Tracing causes and Paths for Tropical Storms

Tropical Storms are formed in a life cycle much similar to our own. However, it could be considered that the tropical storm is merely the childhood or adolescent stage of a hurricane. Where as a tropical depression is the baby of both of these storm types. These rebellious storms are nursed from the warm waters of the Atlantic and Pacific oceans near the Earth’s equator.

It all begins with evaporation; a little process that occurs when liquid molecules are turned into gasses. With the warmth of the sun, this could be considered the incubation period of the tropical storm. When there is a very significant amount of warm moisturized air within the atmosphere, the potential becomes very conducent to more stages of a Tropical Storms life-cycle.

Other conditions that could potentially initiate tropical storms are:

1. The ocean temperature must be greater than twenty-seven degrees Celsius (approximately eighty-one degrees Fahrenheit).

2. Clouds form as a result of the heated moisturized air that is cooled and condensed by the lower temperatures of the atmosphere to the critical dew point. This is where we humans begin to feel uncomfortable due to intense humidity.

3. Low pressured air occurs that is caused by the air rising up high into the atmosphere. Tropical storm strength is determined by how intense the low pressured air is.

4. Water vapor (the gas phase of evaporation) is formed from the ocean’s surface thus cooling the rest of the ocean in the process.

5. Warm rain from condensation of the clouds fall and create stronger humidity.

6. Tropical storms are carried by wind shear, which is the change of wind speed or direction over a short period of time and within a short distance within the atmosphere. This condition is also needed in order to form tornados. When wind sheer is low, the heat and moisture build up to form the certain low pressure that causes the wind to spiral. This is what you typically see in photographs sent by satellites.

7. These winds feed even more warm moisture into the traveling air towards the center of the spiral; thus creating strong wind and rain as thunderstorms. The center of the spiral is called “the eye” of the storm and is where the strongest winds are at.

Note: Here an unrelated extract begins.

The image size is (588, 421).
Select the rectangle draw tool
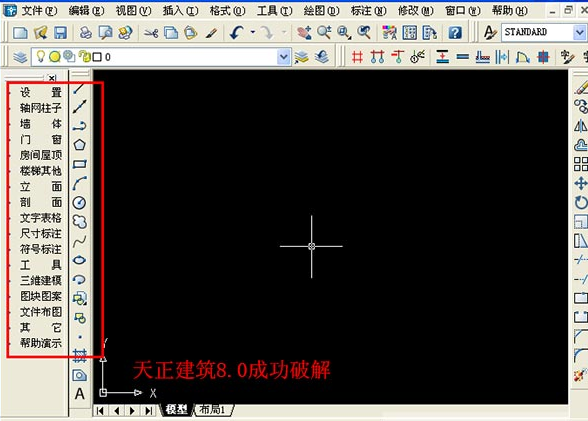[80, 164]
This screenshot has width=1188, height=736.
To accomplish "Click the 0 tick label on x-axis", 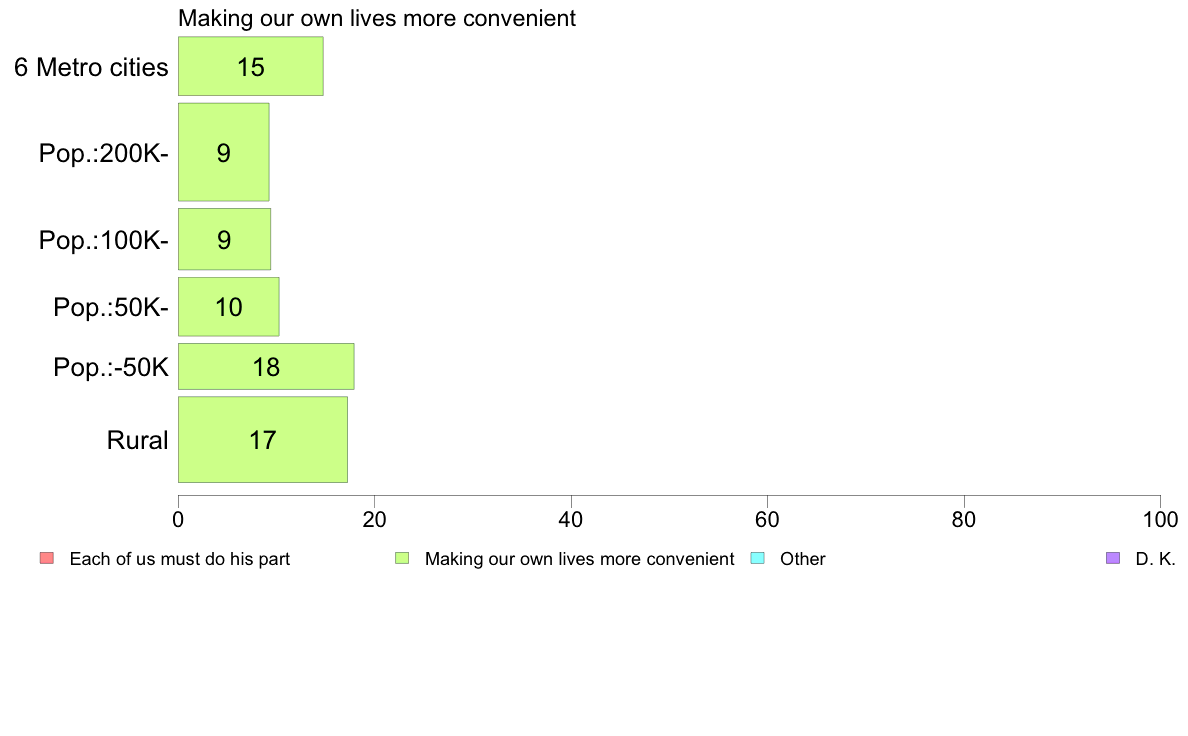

A tropical storm is just a slightly less intense variation of a hurricane where the wind speed and warmth are not quite strong enough for the full blown hurricane. Many storms never reach hurricane level and remain labeled as merely tropical storms and some of the tropical depressions never reach tropical storm strength.

Typically a tropical depression’s level goes up to thirty-eight miles per hour. A tropical storm’s level goes up to about seventy-three miles per hour, and a hurricane’s wind speeds averagege from around seventy-four miles per hour to about one hundred fifty-five miles per hour. A hurricane named Camille reached winds greater than two-hundred five miles per hour in Biloxi, Mississippi.

These storms have to have favorable conditions in order to be born, and there is a specific place that they grow in. To gain their strength they have to feed. Some storms live their full life to hurricane level; where as other storms were just not strong enough to survive to that point. Amazingly we could say that they breathe, have organs or parts of the storm to make its physical form, and the storms react to their surroundings including the work to destroy things in their path.

How tropical storms are formed is very comparable to our own human lives; and in the end, they of course, just like us, die.